# [Do this]
Update the stretch from the line containing "Identify the location of 'Why" through the line containing "Looking at the image, I should click on (1049, 80)." by replacing "coordinate pair" with "point" and keeping everything else unchanged. Give back only those lines, without the pictures.

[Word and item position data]

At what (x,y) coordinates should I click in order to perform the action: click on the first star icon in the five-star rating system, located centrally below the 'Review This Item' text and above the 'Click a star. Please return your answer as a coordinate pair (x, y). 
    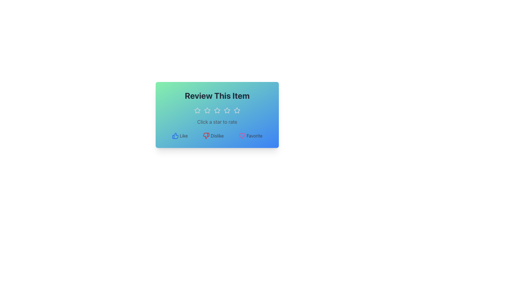
    Looking at the image, I should click on (197, 110).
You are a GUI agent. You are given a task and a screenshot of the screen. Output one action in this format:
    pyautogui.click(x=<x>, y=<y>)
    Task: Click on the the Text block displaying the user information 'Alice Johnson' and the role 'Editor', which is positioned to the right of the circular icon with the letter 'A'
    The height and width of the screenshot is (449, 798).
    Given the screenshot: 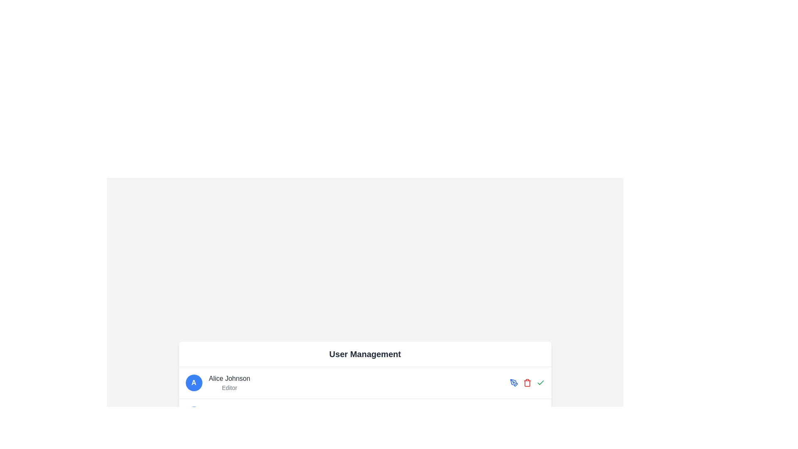 What is the action you would take?
    pyautogui.click(x=229, y=383)
    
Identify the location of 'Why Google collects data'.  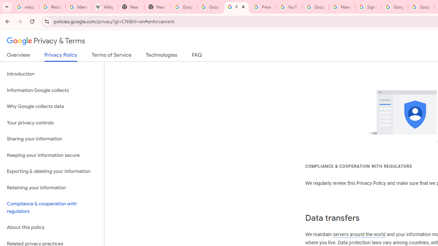
(52, 107).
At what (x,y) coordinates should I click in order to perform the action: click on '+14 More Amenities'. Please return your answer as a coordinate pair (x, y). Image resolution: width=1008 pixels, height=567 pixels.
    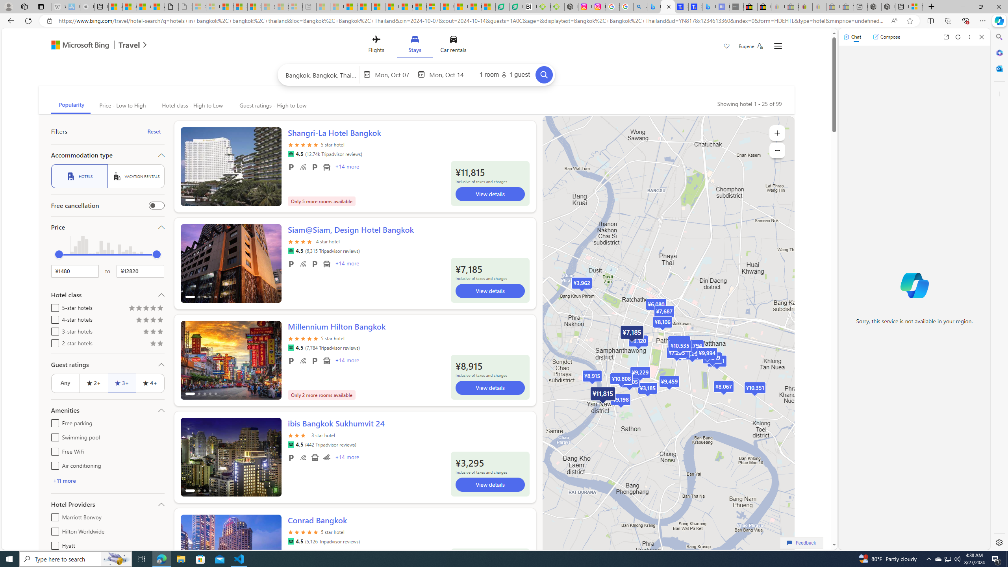
    Looking at the image, I should click on (347, 458).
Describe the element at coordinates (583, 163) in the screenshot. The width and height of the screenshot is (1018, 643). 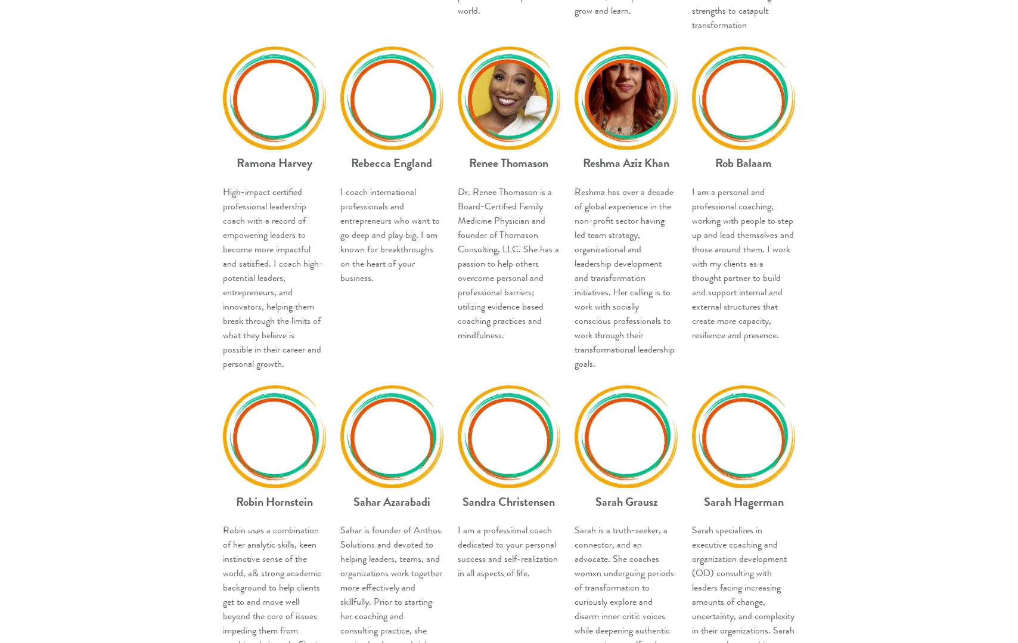
I see `'Reshma Aziz Khan'` at that location.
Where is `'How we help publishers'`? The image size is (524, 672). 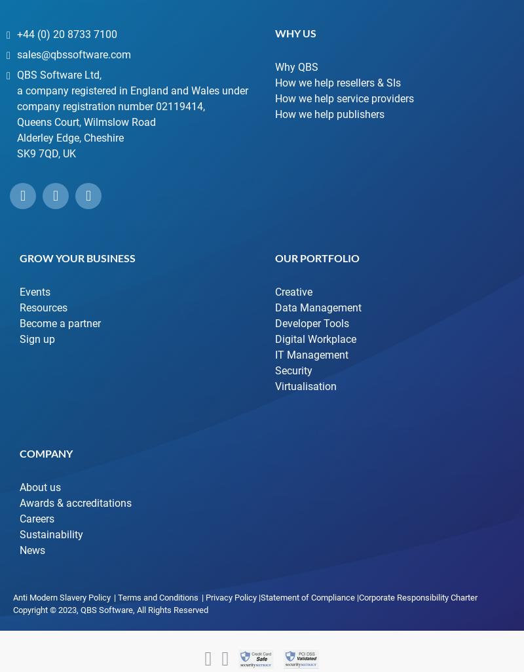
'How we help publishers' is located at coordinates (329, 113).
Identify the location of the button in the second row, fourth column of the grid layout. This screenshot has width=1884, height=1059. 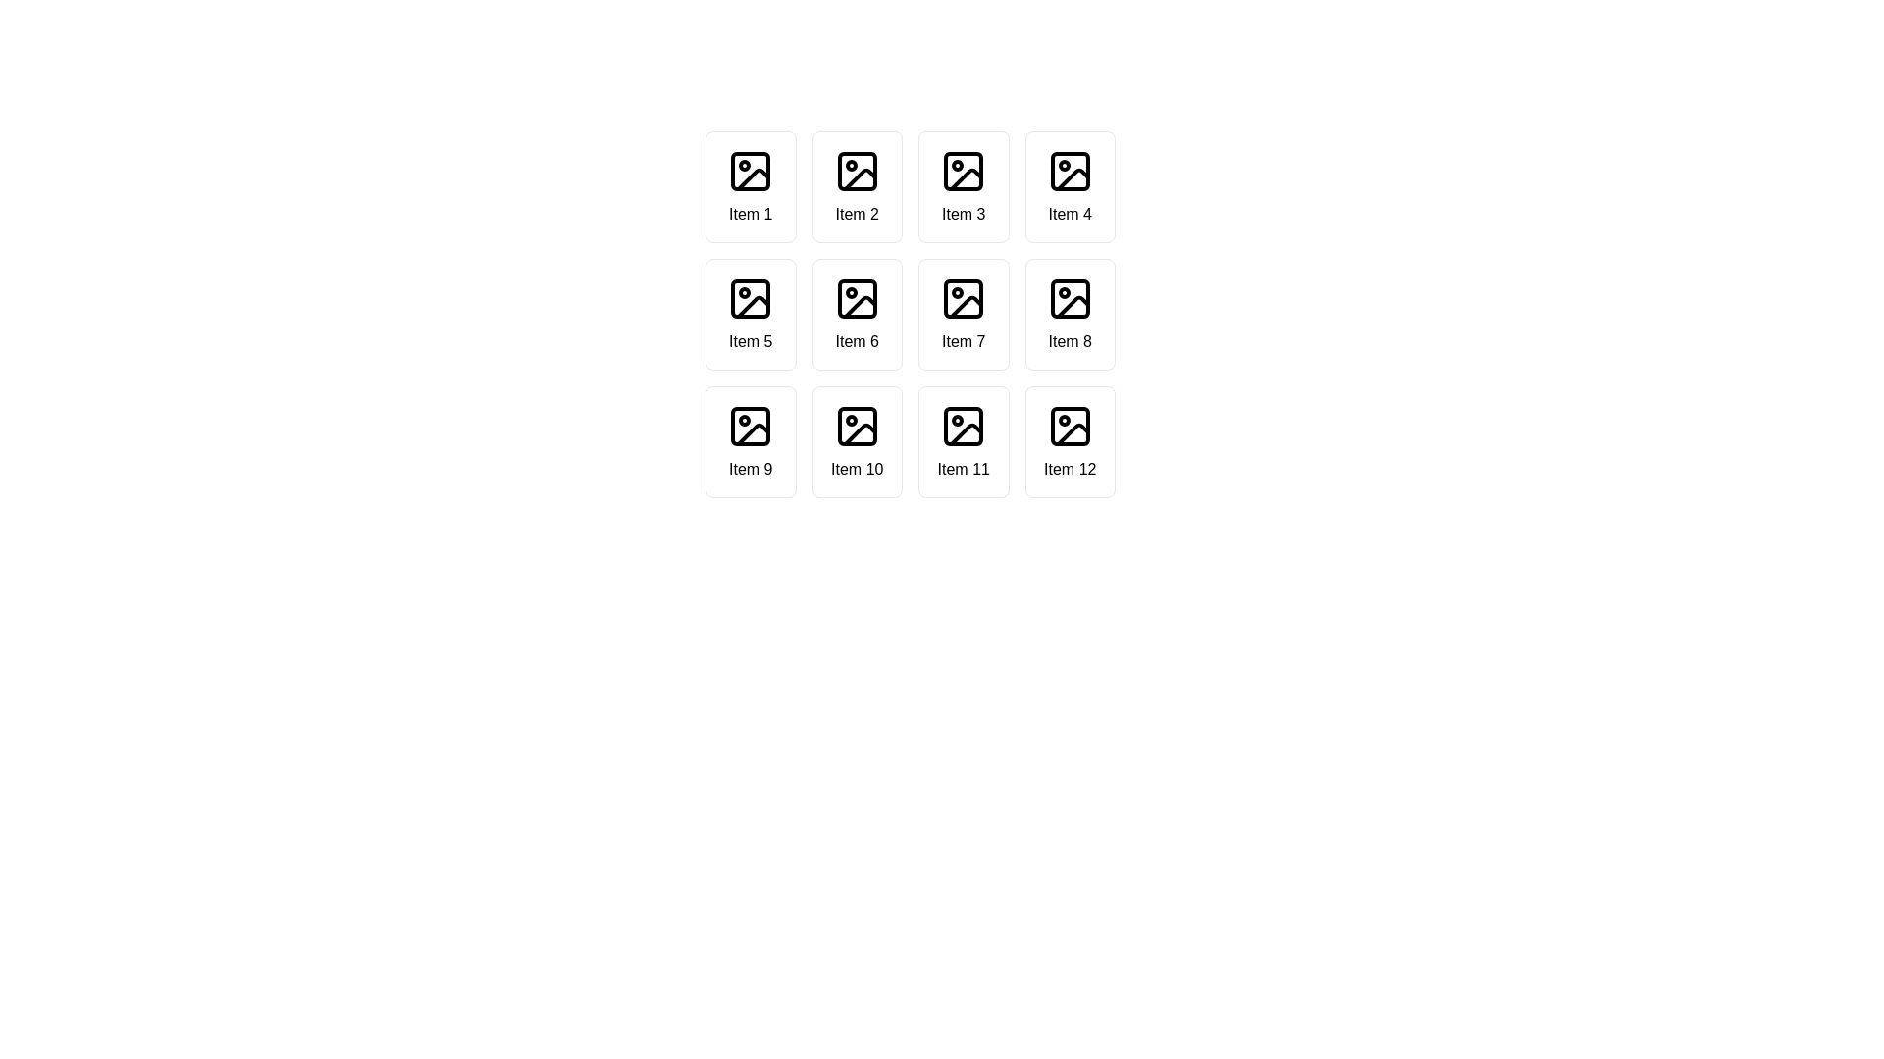
(1068, 313).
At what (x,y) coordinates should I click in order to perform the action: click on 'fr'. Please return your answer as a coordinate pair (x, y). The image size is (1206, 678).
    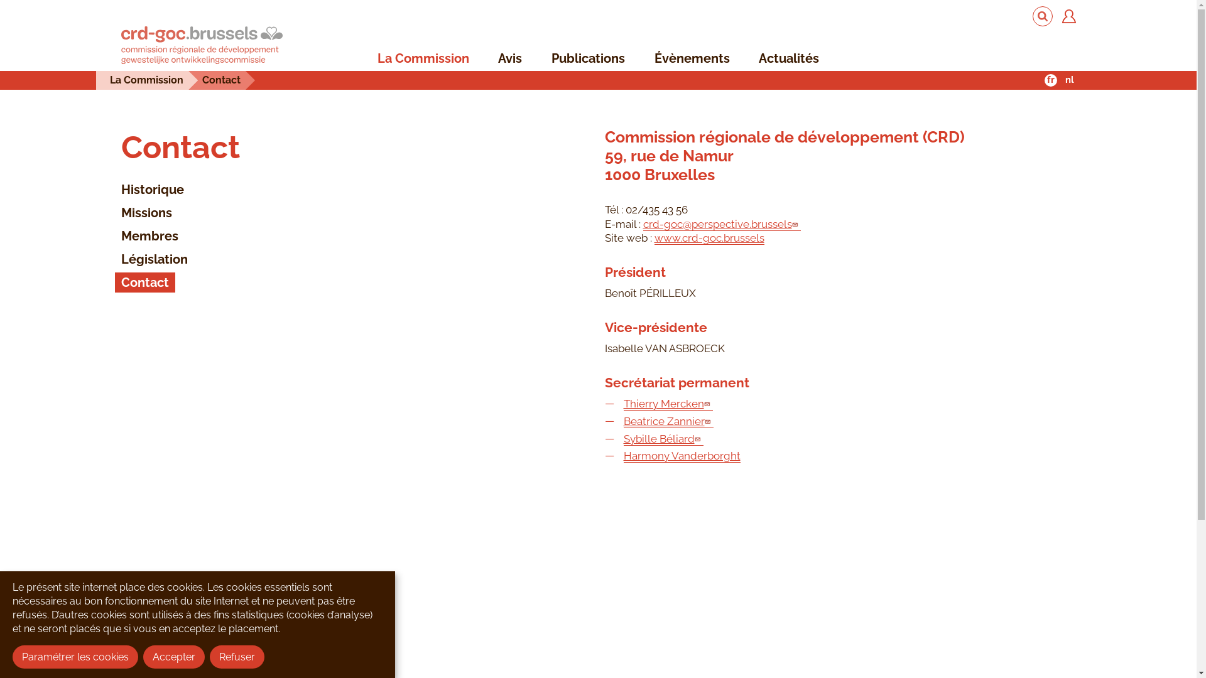
    Looking at the image, I should click on (1049, 80).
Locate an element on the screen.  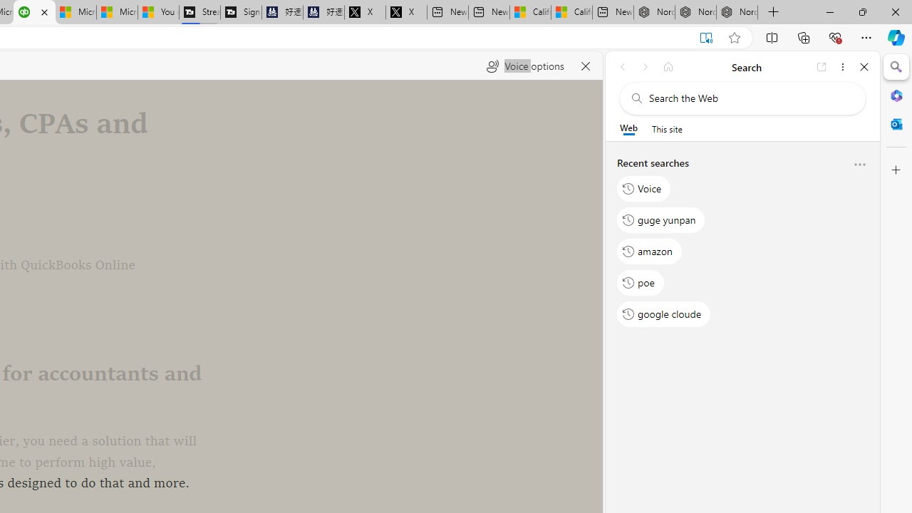
'Outlook' is located at coordinates (896, 123).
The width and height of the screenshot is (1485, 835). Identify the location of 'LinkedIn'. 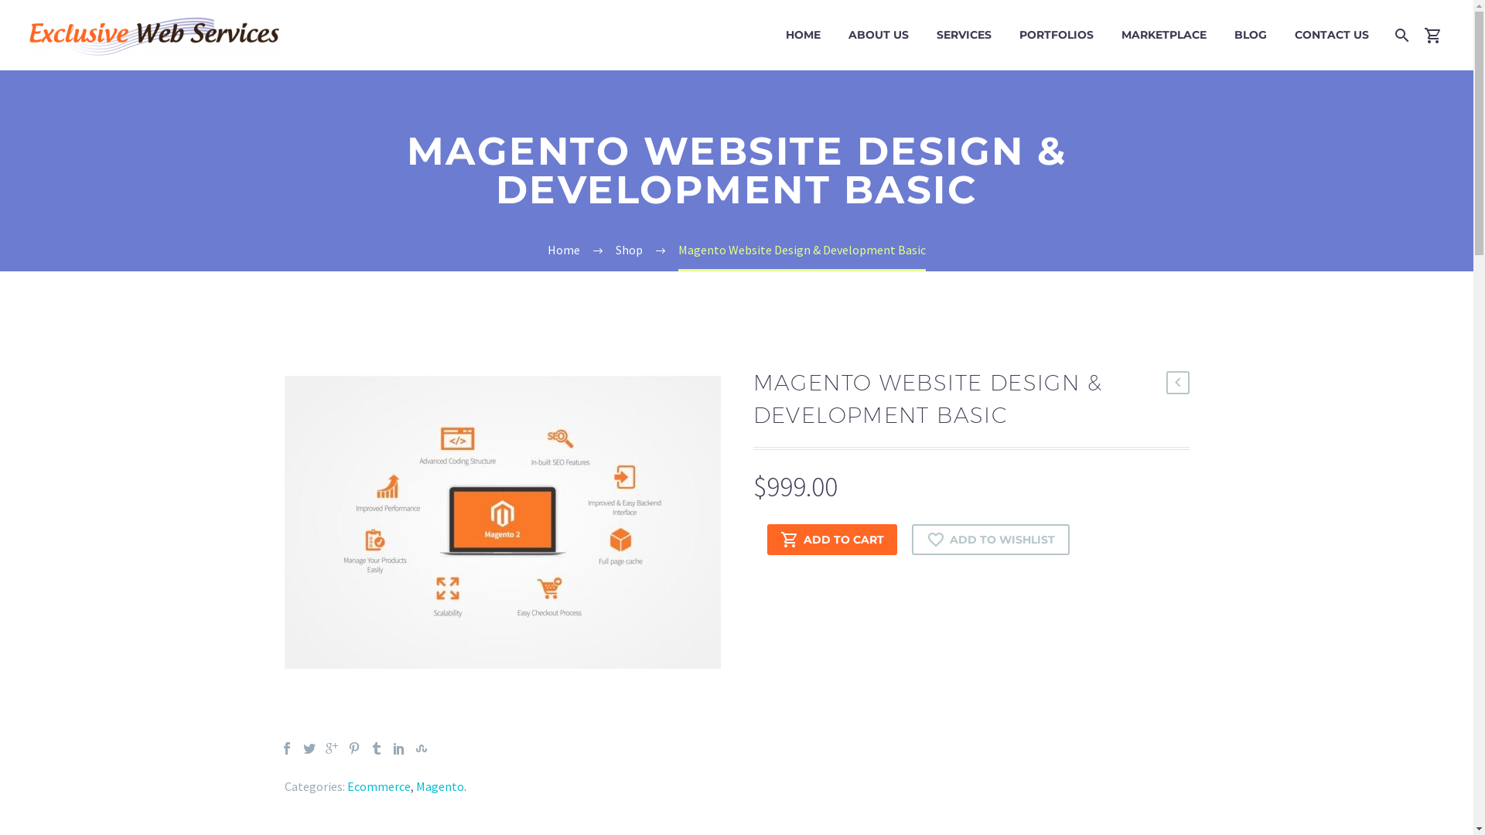
(398, 748).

# [Answer to this problem]
Identify the location of 'Why Google collects data'.  
(52, 107).
At what (x,y) coordinates should I click in order to perform the action: click on '+14 More Amenities'. Please return your answer as a point (x, y). Image resolution: width=1008 pixels, height=567 pixels.
    Looking at the image, I should click on (347, 458).
Describe the element at coordinates (583, 163) in the screenshot. The width and height of the screenshot is (1018, 643). 
I see `'Reshma Aziz Khan'` at that location.
Where is `'How we help publishers'`? The image size is (524, 672). 
'How we help publishers' is located at coordinates (329, 113).
Identify the location of the button in the second row, fourth column of the grid layout. This screenshot has width=1884, height=1059. 
(1068, 313).
At what (x,y) coordinates should I click in order to perform the action: click on 'fr'. Please return your answer as a point (x, y). The image size is (1206, 678).
    Looking at the image, I should click on (1049, 80).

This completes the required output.